** Given entries follows **

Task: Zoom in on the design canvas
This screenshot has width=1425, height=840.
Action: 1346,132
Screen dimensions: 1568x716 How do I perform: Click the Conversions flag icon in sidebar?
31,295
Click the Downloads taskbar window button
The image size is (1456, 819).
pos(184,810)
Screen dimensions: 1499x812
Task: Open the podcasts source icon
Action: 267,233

** End of Given entries **

** Problem statement **
Using the records above, please retype only the run of lines from the line holding "Screen dimensions: 1568x716" through the last line, both ends included.

** Task solution **
Screen dimensions: 1568x716 How do I perform: Click the Conversions flag icon in sidebar?
31,295
Click the Downloads taskbar window button
The image size is (1456, 819).
pos(184,810)
Screen dimensions: 1499x812
Task: Open the podcasts source icon
Action: 267,233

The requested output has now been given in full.